ていねいに、仕事を積み重ねていくやちくんのことーーー2018やちくんの軌跡
ファン感で「選手との写真撮影」が当たって、家族でやちくんと写真を撮った時(オットに、え、入るの?って言ってしまった)、やちくんは真っ先に息子に話しかけてくれて、肩に手を置いてくれた。照れまくるむすめを、こっちにおいでって呼んでくれた。(でもむすめは照れすぎてやちくんの隣に行かなかったのでありがたく母さんがやちくんの隣に立たせていただいた。)いけめんのその笑顔には、人柄が表れていた。
今年の「一軍での」成績という「数字」だけで見た時、それはすごく良い数字というわけではないかもしれない。でも(えらくしょっぱい)契約更改の中で、やちくんの年俸が今年のままステイだったのは、やっぱりファンからの人気も換算されるのだろうね、という話をオットとしていたばかりだった。
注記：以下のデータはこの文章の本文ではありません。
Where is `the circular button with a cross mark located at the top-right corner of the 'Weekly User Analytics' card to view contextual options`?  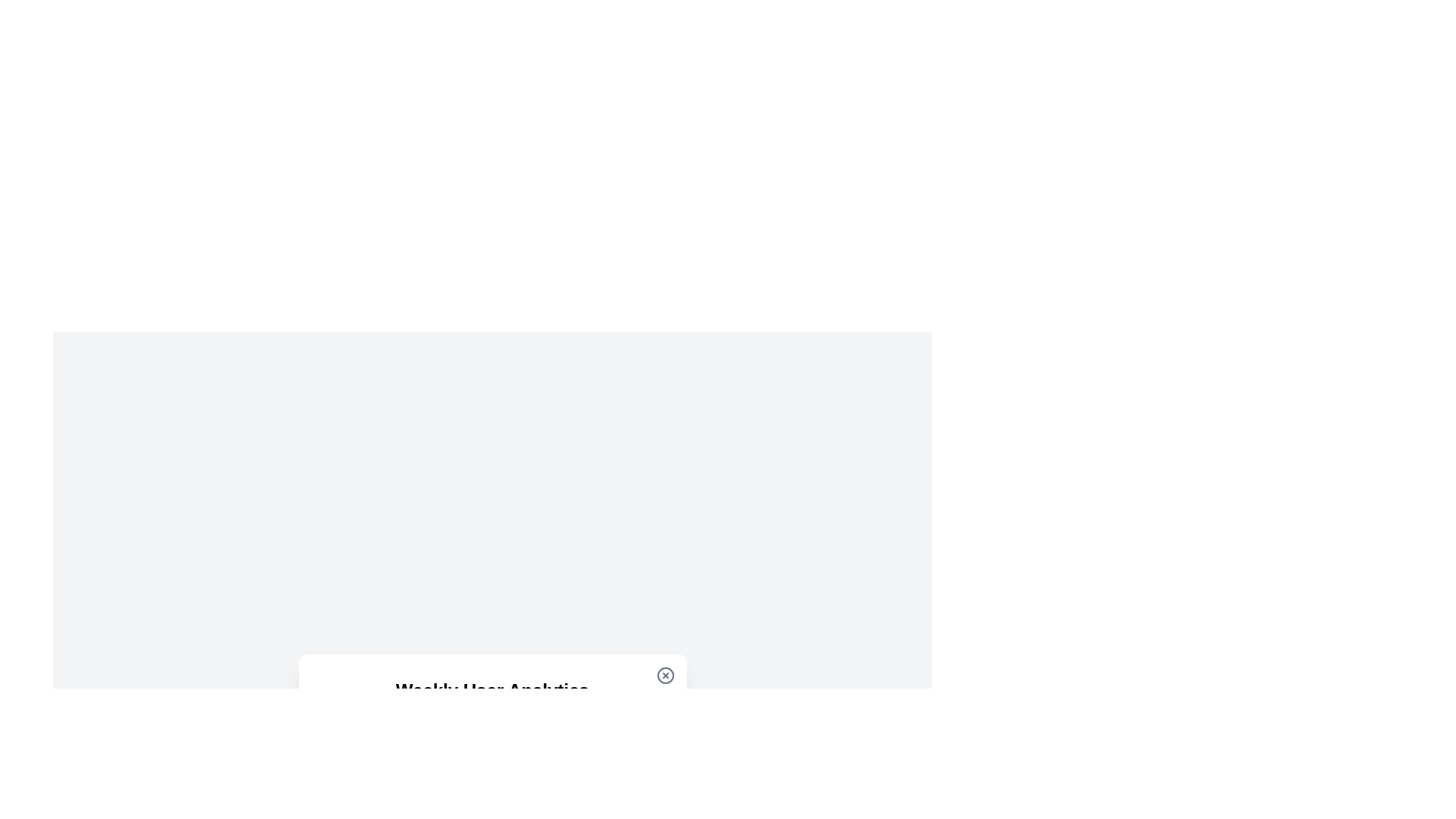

なんせ、いけめんである。しゅっとしている。とてもヤクルトらしいいけめんである。でも顔だけじゃないのだ、やちくんの良さは。その人気は。
死球を受け、手首を骨折したときに、相手のピッチャーに「よけられなくてごめん」と言ったやちくん。チームメイトに「とにかくただのいい人」と言われるやちくん。一方でカツオさんに「腹黒い」と言われるやちくん。なみさんに「ただの山田哲人の友達」と言われるやちくん。とても真面目で、優しくて、いじられたって「その通りです」って笑って受け入れて、そのぜんぶひっくるめて、なんだかとてもヤクルトらしい選手だなあと思う。そりゃあ愛されるよなあと思う。
二軍でリーグトップの打率を叩き出して、ようやく一軍に上がってこられた矢先、やちくんはショートの守備固めで出場したオリックス戦で、1イニングに二度のエラーをした。(そういやあったな「代走ぐっち」というぜいたく采配・・・)
やちくんはこの試合の翌日、みやさまとひたすら守備練習をする。「二軍でどれだけ打てていたとしても、今の自分に求められているのはきちんと守備ができることだから」と言いながら。
(ところでこの試合を今見返すと、松岡さんも秋吉も出ていて、相手の先発ピッチャーは西であった。本当に、あらゆる物事はあっという間に移り変わる。)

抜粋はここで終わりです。